Urteil zu Telecom-DienstenGericht stoppt die Swisscom beim Ausbau des Glasfasernetzes
Der Entscheid des Bundesverwaltungsgerichts hat Signalwirkung: Die Konsumenten können schweizweit auf schnellere Internetgeschwindigkeiten hoffen.
Die Swisscom erleidet vor dem Bundesverwaltungsgericht in St. Gallen eine Schlappe: Die Richter haben entschieden, dass der staatsnahe Betrieb seinen Konkurrenten den Zugang zu einer eigenständigen Glasfaser gewähren muss. Das geht aus einem aktuellen Urteil hervor, das am Dienstagabend veröffentlicht wurde.
Damit bestätigt das Gericht die vorsorgliche Massnahme, welche die Wettbewerbskommission im Dezember 2020 gegen die Swisscom verhängt hatte. Damals untersagten die Wettbewerbshüter dem Unternehmen per sofort, Konkurrenten den direkten Zugang zu den Glasfaserleitungen zu erschweren. Dagegen legte der grösste Schweizer Telecomanbieter beim Bundesverwaltungsgericht Rekurs ein.
Das erstinstanzliche Urteil bedeutet, dass die Swisscom ihre neue umstrittene Praxis beim Ausbau der Glasfaserinfrastruktur ändern muss. Nationale wie regionale und lokale Telecombetreiber wiederum erhalten ungehinderten Zugang auf das Glasfasernetz von Swisscom.
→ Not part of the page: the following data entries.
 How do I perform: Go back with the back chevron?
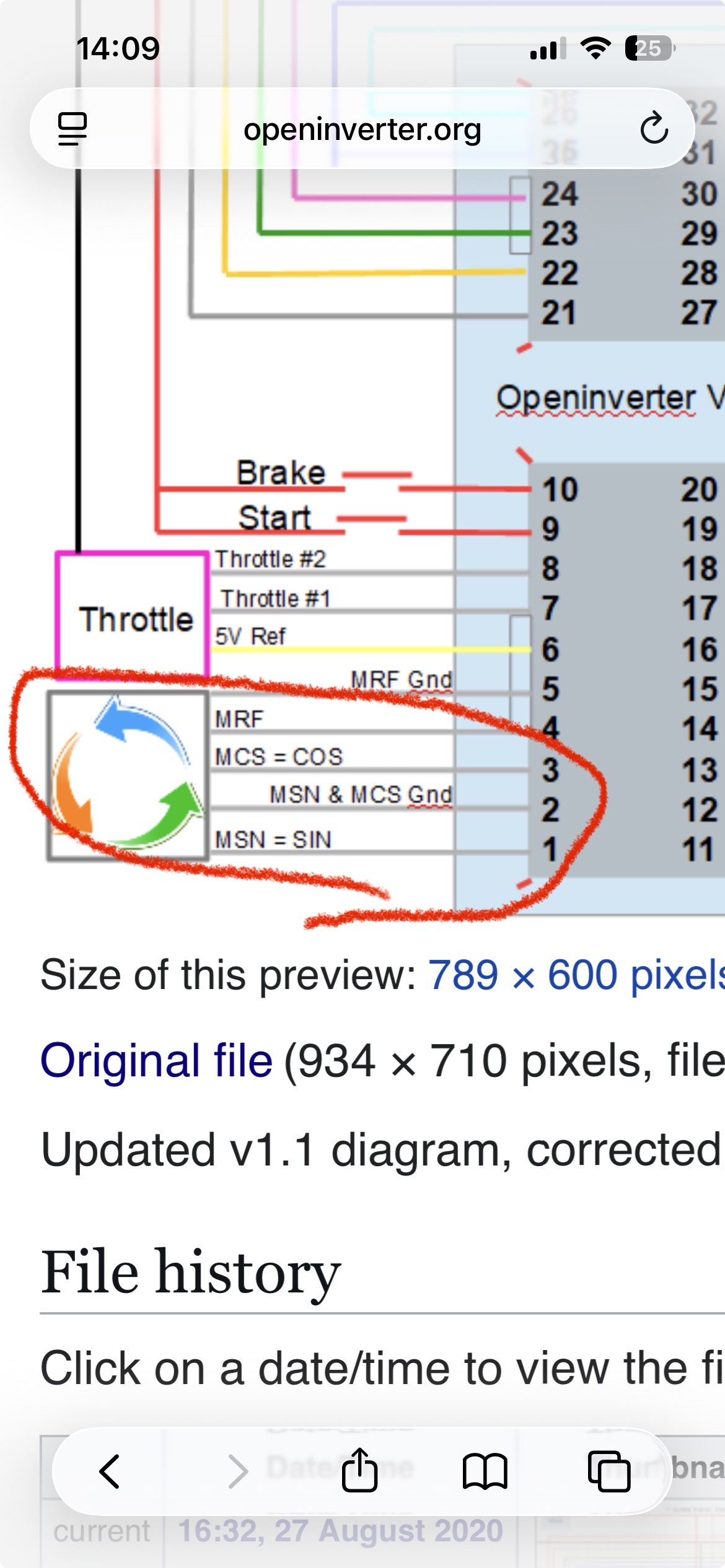(110, 1471)

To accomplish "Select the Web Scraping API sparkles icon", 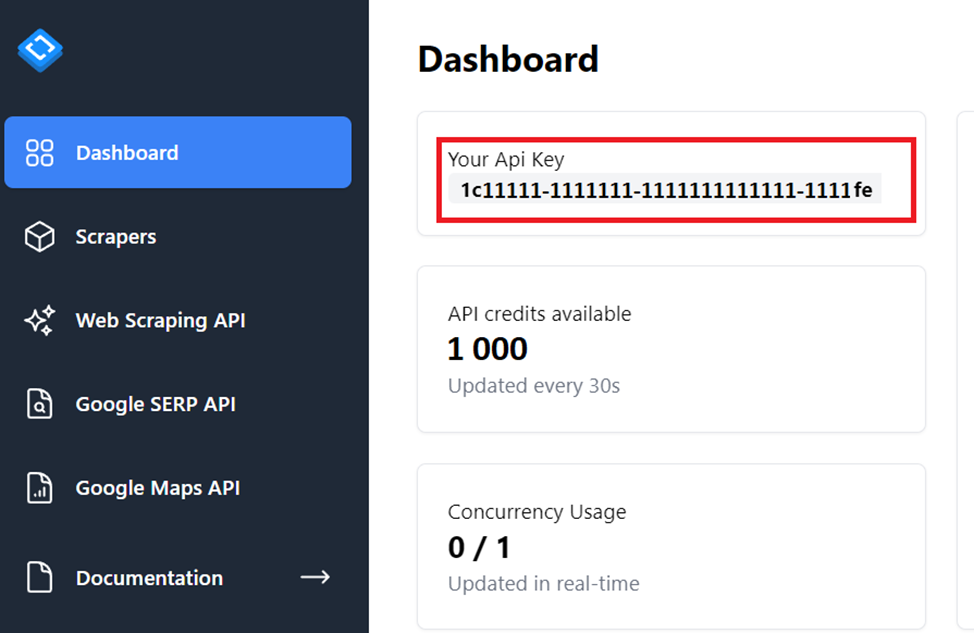I will (38, 320).

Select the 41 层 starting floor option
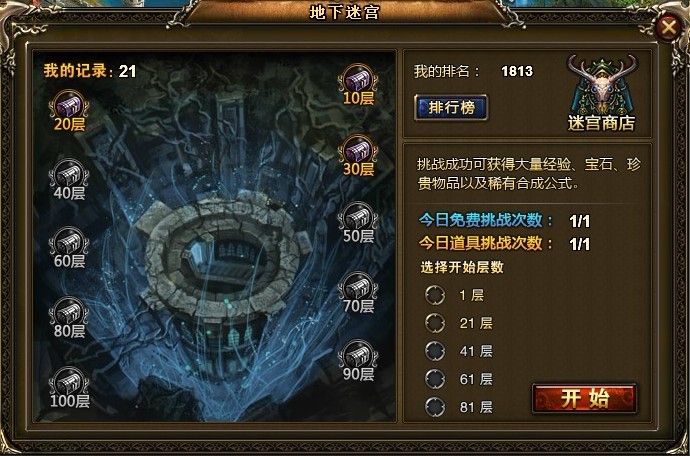point(435,351)
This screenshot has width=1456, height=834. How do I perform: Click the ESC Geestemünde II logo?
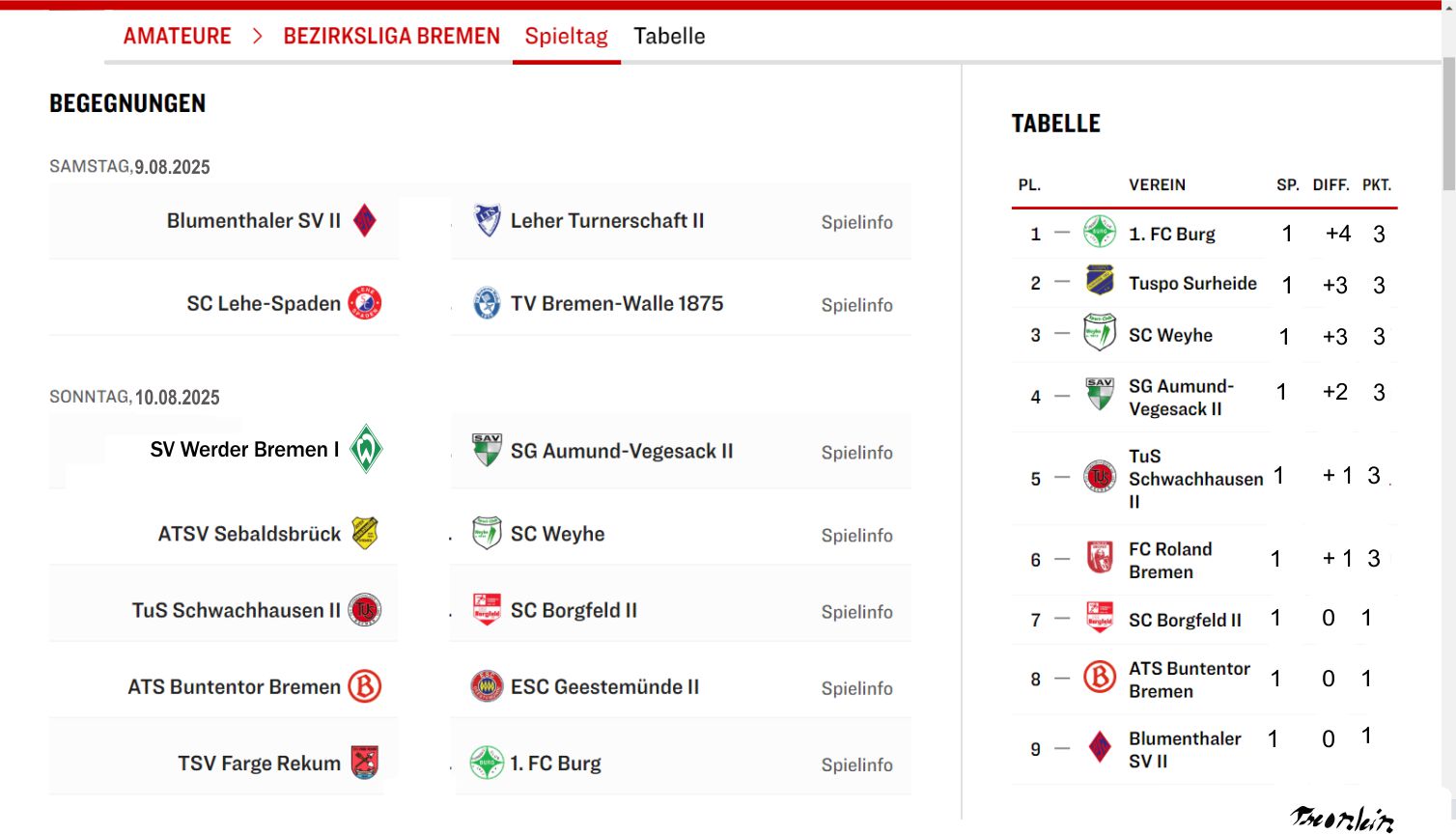[487, 686]
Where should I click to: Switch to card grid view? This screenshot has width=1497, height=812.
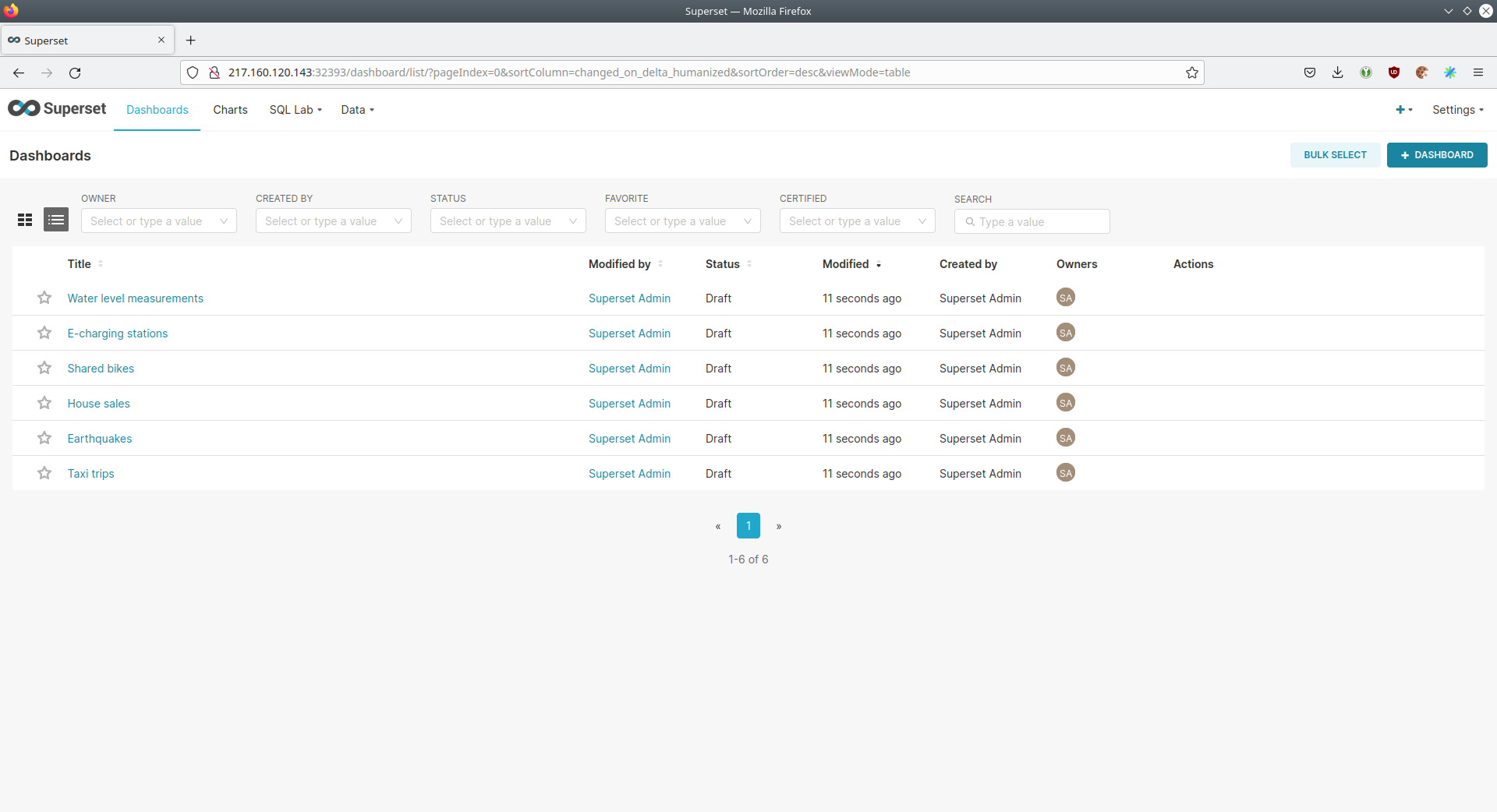(x=25, y=221)
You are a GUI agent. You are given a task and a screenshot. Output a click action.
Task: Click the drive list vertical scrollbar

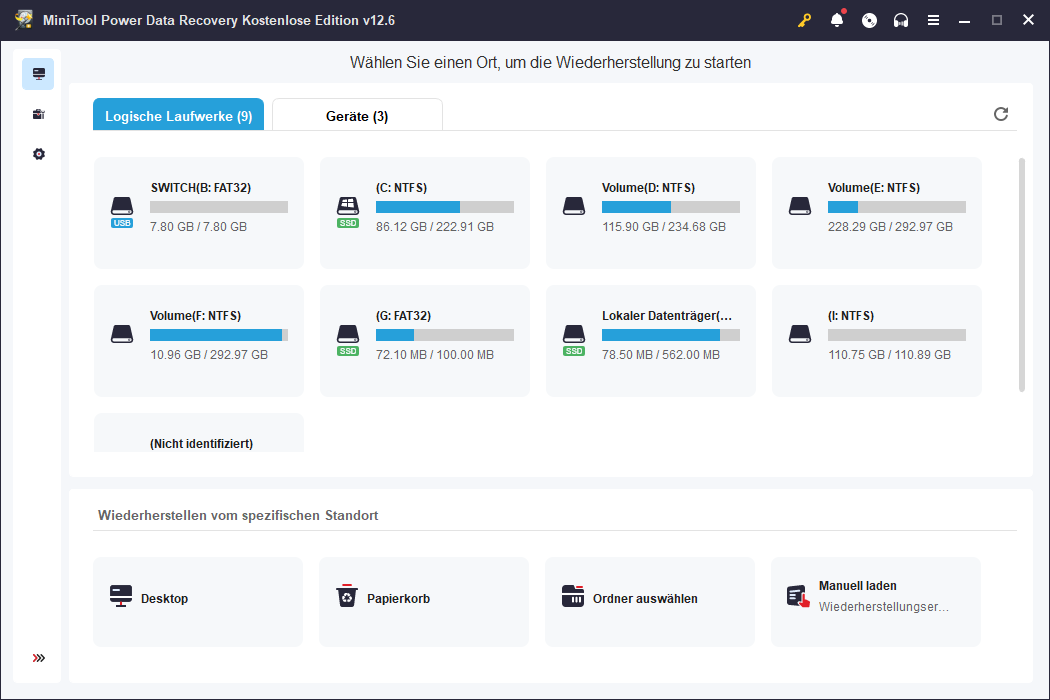pyautogui.click(x=1021, y=274)
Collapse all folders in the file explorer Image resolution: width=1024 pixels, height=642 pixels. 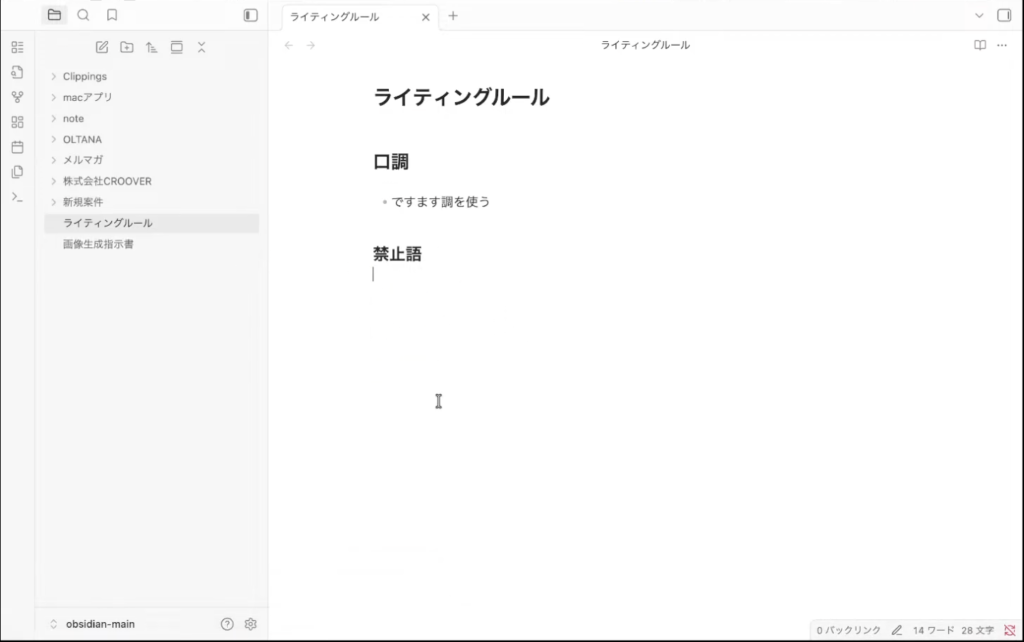click(200, 46)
Das sollte vor allem Konsumentinnen und Konsumenten zugute kommen, die in schlecht erschlossenen Regionen wie Agglomerationen oder ländlichen Gebieten wohnen. Die Nutzer können mit höheren Geschwindigkeiten bei den den Internetanschlüssen rechnen.
Der Ursprung des Konflikts reicht Jahre zurück: Zwischen 2008 und 2012 hatten sich die Telecomanbieter zusammen mit den zuständigen Bundesbehörden an einem runden Tisch geeinigt, dass beim Aufbau des neuen Glasfasernetzes alle Haushalte mit vier Glasfasern erschlossen werden. So sollte sichergestellt werden, dass jeder Betreiber eine separate Leitung erhält. Die Federführung beim Bau der schnellen Infrastruktur übernahm die Swisscom.
Laut der Wettbewerbskommission hält sich die Swisscom aber nicht mehr an die Abmachung von einst. Der blaue Riese soll in Gebieten, welche er alleine ausbaut, die Bauweise des Netzes so verändert haben, dass Wettbewerber keinen uneingeschränkten Zugang mehr zur Netzwerkinfrastruktur erhalten.
Konkurrenten können beispielsweise die Leitungen nicht mehr eigenständig steuern und nur noch Geschwindigkeiten von höchstens 10 Gigabit pro Sekunde anbieten. Möglich sind aber 100 Gigabit pro Sekunde. Swisscom-Mitbewerber wie Init7 aus Winterthur hatten die Wettbewerbshüter auf diese Missstände aufmerksam gemacht und damit den Stein ins Rollen gebracht.
Gericht: Swisscom nicht glaubhaft
Nun stützt das Bundesverwaltungsgericht in seinem aktuellen Urteil die Wettbewerbskommission. Die Swisscom habe nicht glaubhaft machen können, dass ausreichende technologische oder wirtschaftliche Gründe bestehen, um vom festgelegten Standard mit vier Glasfasern pro Haushalt abzuweichen.
Vielmehr gehe das Gericht zum jetzigen Zeitpunkt davon aus, dass die Swisscom durch ihre neue Praxis ein missbräuchliches Verhalten eines marktbeherrschenden Unternehmens an den Tag lege. Konkret schränke die Swisscom damit eine technologische Entwicklung ein, was einen Verstoss gegen das Kartellgesetz darstelle.
Die Richter liessen sich dabei auch nicht davon beeindrucken, dass die Swisscom im Frühling zusammen mit dem Mobilfunkbetreiber Salt einen Glasfaser-Pakt geschlossen hat. Salt erhält dabei einen direkten Zugang.
Swisscom prüft Weiterzug ans Bundesgericht
Die Swisscom prüft, ob sie das Urteil ans Bundesgericht in Lausanne weiterzieht. In einer Stellungnahme bezeichnete das Unternehmen die vorsorglichen Massnahmen als «verfehlt».
Swisscom-Chef Urs Schaeppi sagte, die neue Bauweise habe sich international durchgesetzt und bewährt: «Der Netzausbau droht im schlimmsten Fall um Jahre verzögert zu werden. Der Wettbewerb spielt heute auf allen Ebenen, und am Ausbau beteiligen sich zahlreiche Kooperationspartner an den Investitionen in Milliardenhöhe.»